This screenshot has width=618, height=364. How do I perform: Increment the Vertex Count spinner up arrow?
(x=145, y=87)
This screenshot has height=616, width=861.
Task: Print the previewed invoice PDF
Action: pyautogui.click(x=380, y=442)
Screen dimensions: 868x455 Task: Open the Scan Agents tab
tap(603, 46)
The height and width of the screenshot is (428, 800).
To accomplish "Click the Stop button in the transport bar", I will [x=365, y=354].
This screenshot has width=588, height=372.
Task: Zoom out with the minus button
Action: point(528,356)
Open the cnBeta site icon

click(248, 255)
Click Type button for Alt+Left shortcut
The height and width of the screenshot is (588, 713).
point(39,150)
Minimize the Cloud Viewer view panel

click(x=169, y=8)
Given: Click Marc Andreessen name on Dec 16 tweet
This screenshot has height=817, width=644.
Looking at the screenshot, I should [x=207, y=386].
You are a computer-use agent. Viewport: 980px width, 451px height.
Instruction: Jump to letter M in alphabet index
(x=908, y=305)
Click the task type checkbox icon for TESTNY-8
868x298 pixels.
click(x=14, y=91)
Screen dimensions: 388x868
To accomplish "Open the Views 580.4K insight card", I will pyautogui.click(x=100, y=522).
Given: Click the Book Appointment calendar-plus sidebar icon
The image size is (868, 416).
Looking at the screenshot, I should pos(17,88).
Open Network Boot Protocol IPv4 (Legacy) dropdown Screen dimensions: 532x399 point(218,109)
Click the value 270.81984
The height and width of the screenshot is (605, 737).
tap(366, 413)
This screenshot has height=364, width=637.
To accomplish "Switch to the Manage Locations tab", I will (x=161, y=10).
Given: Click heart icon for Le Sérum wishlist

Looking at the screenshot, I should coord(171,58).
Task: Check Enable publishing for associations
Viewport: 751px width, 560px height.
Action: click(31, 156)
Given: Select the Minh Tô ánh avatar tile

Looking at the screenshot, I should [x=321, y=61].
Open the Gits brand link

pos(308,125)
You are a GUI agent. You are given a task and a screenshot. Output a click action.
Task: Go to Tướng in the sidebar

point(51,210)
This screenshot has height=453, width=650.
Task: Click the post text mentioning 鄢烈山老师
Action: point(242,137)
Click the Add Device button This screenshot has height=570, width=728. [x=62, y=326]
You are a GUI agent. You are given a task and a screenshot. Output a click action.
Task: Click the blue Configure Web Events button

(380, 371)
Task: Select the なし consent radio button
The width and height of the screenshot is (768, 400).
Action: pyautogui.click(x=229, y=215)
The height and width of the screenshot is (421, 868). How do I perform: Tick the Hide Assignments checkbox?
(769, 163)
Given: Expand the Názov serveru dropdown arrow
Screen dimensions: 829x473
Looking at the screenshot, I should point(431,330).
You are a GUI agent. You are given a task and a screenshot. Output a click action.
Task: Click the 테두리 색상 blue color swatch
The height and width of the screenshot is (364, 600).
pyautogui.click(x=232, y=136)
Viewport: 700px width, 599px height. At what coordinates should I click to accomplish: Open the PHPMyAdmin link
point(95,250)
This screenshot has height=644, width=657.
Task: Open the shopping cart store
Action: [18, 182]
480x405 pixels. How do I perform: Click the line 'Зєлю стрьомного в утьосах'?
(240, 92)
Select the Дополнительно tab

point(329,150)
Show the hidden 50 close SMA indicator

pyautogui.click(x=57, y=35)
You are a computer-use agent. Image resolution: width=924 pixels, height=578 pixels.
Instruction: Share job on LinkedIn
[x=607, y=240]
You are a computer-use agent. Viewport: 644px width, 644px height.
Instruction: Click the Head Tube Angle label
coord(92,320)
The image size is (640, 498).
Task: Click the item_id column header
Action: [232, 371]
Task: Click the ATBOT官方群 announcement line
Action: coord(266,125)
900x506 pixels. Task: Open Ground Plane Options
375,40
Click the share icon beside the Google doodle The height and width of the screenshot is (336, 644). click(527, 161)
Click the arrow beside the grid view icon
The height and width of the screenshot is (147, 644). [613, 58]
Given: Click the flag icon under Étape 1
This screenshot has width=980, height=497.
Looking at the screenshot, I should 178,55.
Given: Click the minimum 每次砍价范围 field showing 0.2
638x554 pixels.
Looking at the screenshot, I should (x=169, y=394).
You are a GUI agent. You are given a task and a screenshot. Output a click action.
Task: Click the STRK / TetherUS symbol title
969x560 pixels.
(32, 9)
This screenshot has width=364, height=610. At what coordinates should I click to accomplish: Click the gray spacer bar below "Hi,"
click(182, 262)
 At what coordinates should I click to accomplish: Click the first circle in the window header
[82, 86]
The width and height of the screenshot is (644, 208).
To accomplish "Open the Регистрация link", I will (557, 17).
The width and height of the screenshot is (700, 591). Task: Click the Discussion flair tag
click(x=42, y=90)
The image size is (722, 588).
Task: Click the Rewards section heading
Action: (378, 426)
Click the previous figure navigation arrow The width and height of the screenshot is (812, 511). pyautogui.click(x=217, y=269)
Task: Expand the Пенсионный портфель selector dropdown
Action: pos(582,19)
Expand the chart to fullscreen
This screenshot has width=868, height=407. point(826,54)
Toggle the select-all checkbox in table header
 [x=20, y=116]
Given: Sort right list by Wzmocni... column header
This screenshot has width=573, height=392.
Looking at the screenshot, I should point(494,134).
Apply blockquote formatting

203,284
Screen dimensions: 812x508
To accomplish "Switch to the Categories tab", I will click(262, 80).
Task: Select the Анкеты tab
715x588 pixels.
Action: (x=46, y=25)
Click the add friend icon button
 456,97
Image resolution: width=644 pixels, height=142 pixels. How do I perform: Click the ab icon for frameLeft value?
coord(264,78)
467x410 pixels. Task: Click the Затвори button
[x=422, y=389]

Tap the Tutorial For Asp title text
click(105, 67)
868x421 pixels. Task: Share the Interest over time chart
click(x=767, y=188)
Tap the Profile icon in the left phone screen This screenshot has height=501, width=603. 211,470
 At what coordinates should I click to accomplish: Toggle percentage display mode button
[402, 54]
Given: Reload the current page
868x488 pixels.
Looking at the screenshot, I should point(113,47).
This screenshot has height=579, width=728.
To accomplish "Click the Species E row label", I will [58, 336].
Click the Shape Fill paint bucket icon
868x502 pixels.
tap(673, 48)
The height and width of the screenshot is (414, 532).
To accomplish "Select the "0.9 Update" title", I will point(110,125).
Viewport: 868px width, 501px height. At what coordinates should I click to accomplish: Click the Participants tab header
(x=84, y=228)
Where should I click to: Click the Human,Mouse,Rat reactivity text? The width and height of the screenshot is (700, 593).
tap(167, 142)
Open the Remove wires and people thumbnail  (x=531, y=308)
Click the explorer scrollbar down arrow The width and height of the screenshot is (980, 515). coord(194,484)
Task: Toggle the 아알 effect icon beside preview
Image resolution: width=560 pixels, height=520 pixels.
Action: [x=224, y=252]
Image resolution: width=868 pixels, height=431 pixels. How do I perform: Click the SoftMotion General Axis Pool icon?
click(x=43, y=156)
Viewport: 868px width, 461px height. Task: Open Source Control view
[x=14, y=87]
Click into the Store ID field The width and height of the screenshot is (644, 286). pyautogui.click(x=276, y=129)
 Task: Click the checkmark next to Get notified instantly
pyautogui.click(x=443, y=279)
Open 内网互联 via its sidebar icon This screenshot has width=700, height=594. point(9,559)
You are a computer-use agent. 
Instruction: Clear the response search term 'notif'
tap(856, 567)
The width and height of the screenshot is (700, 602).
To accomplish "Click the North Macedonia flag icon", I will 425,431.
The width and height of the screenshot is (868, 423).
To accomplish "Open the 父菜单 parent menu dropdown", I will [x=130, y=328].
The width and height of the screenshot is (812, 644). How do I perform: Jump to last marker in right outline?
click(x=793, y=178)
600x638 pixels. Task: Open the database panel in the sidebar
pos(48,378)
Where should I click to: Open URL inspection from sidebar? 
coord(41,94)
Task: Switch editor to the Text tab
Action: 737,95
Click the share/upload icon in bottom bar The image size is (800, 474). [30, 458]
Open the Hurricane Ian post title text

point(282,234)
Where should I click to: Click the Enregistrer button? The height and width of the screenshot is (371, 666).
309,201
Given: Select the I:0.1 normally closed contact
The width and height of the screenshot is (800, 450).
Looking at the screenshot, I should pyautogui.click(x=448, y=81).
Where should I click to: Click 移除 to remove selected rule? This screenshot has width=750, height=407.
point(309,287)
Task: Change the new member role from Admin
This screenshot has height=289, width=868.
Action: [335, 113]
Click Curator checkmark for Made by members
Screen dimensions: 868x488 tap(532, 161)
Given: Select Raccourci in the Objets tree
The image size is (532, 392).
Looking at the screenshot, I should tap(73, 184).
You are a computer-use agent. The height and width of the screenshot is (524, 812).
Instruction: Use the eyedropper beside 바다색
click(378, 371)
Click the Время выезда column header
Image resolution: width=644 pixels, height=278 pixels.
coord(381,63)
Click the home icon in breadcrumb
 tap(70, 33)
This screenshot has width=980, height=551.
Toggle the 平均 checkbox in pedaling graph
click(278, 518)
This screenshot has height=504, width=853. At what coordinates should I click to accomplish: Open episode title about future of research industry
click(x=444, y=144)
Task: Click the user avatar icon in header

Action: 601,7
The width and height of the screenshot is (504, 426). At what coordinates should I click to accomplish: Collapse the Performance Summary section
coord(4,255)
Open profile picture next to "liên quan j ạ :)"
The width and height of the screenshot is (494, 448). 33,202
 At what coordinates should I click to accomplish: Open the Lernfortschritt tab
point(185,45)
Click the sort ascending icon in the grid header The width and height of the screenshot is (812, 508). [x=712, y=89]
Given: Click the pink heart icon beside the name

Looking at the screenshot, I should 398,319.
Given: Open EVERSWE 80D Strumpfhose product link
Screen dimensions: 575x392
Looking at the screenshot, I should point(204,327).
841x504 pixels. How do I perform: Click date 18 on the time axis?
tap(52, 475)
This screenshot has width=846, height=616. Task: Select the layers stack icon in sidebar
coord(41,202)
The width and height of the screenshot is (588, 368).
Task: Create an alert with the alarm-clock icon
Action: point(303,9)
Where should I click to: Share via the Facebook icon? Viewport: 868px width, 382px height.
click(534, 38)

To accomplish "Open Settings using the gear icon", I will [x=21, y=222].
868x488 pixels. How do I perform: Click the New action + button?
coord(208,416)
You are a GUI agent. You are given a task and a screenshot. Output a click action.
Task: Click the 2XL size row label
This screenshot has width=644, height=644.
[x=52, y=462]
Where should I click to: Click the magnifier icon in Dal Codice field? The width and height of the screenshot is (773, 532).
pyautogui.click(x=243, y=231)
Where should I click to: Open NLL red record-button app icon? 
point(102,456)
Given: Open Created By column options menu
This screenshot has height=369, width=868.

──────

What lines in the material above contain the word "menu"? Copy them out.

To accomplish "Open the 父菜单 parent menu dropdown", I will [x=130, y=328].
Given: Open Created By column options menu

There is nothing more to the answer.